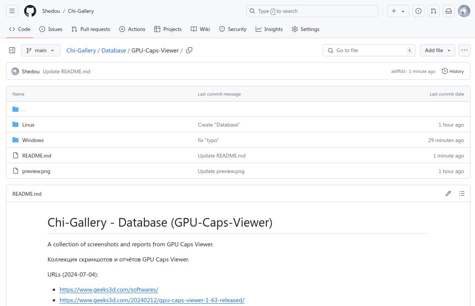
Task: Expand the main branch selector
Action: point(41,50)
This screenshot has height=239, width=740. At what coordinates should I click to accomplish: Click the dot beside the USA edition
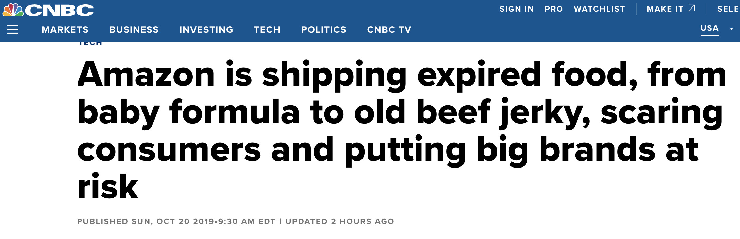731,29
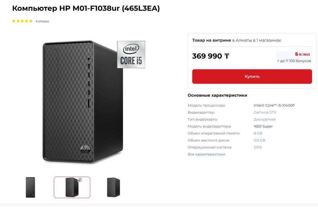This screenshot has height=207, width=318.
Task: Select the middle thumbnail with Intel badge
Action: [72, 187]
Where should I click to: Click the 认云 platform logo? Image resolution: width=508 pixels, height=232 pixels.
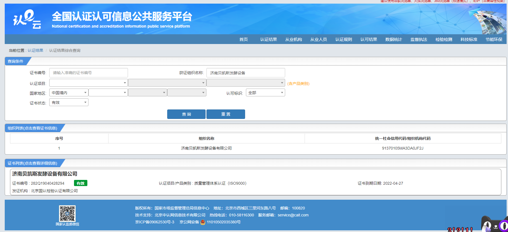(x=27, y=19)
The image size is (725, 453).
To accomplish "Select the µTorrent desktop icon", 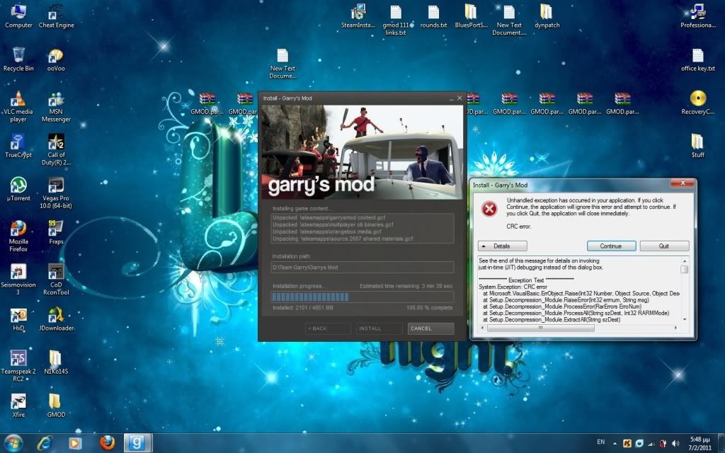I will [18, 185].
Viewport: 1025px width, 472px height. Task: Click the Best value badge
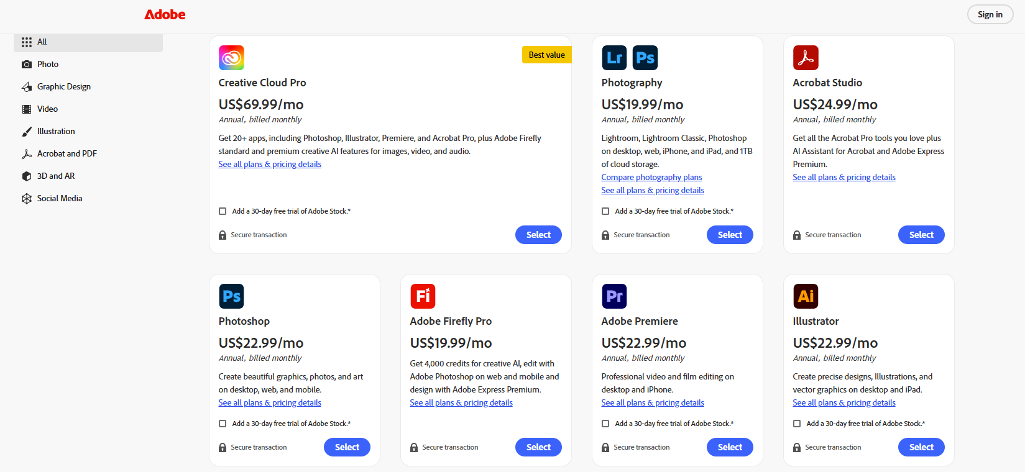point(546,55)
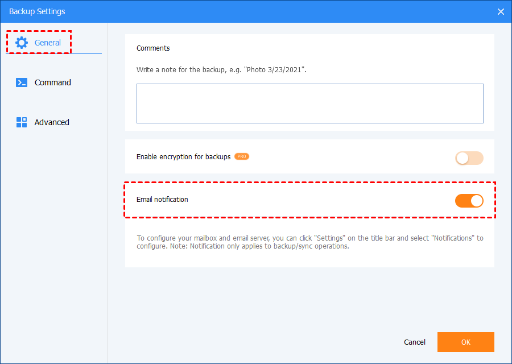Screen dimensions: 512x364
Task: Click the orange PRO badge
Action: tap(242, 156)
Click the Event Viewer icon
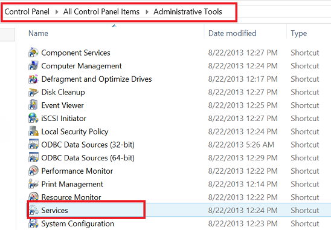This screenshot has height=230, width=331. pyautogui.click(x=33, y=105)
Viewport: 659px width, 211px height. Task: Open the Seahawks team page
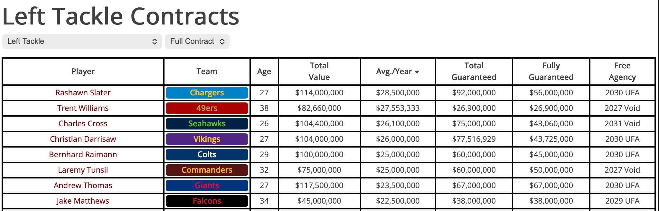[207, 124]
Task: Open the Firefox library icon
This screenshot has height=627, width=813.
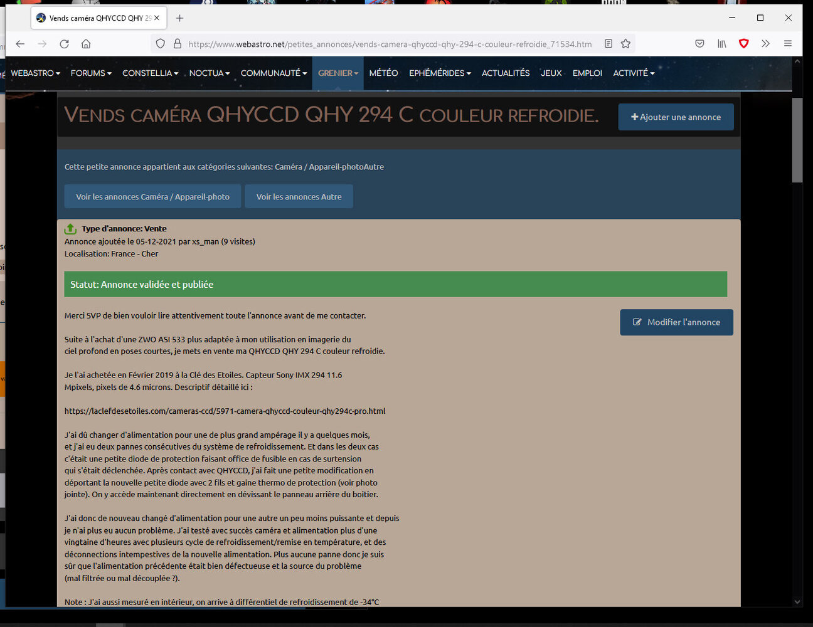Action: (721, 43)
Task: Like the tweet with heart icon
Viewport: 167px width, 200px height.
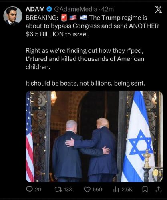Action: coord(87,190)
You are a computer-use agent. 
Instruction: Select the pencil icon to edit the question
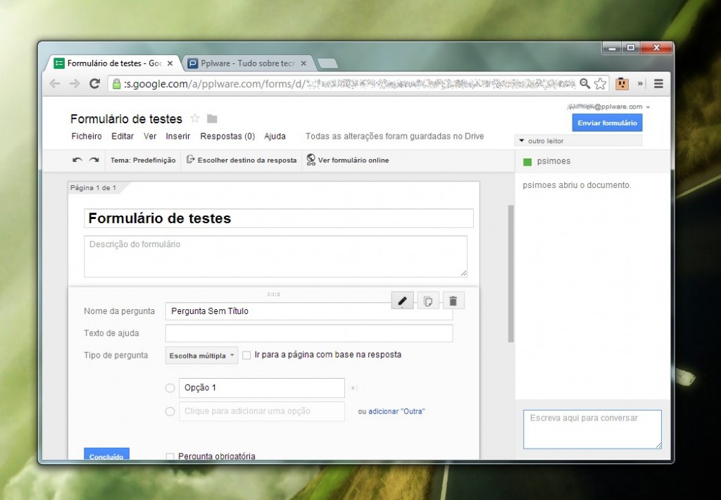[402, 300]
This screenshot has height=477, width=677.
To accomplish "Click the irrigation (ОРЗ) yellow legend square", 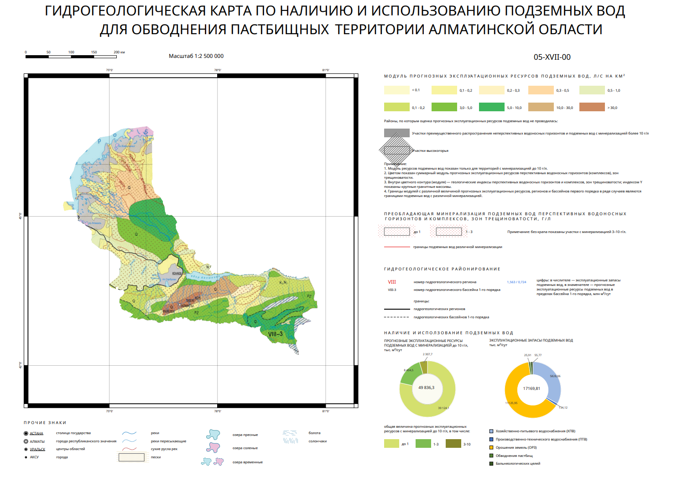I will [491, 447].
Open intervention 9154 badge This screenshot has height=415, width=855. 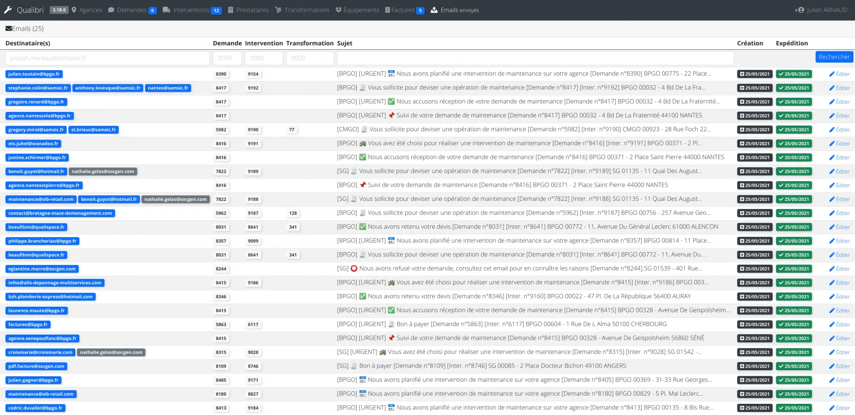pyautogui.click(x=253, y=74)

◆ ◆ ◆ ◆ ◆ ◆ ◆

▶ WHAT YOU WILL DO: Print from the line containing "Viewport: 659px width, 211px" through the line containing "This screenshot has height=477, width=677." in the data above, exactly as the lines stand, and omit every picture.

▶ RESULT FOR THIS EXERCISE:
Viewport: 659px width, 211px height. Task: Open the Seahawks team page
[207, 124]
Task: Open the Firefox library icon
This screenshot has height=627, width=813.
Action: (721, 43)
Task: Like the tweet with heart icon
Viewport: 167px width, 200px height.
Action: coord(87,190)
You are a computer-use agent. 
Instruction: Select the pencil icon to edit the question
[402, 300]
This screenshot has height=477, width=677.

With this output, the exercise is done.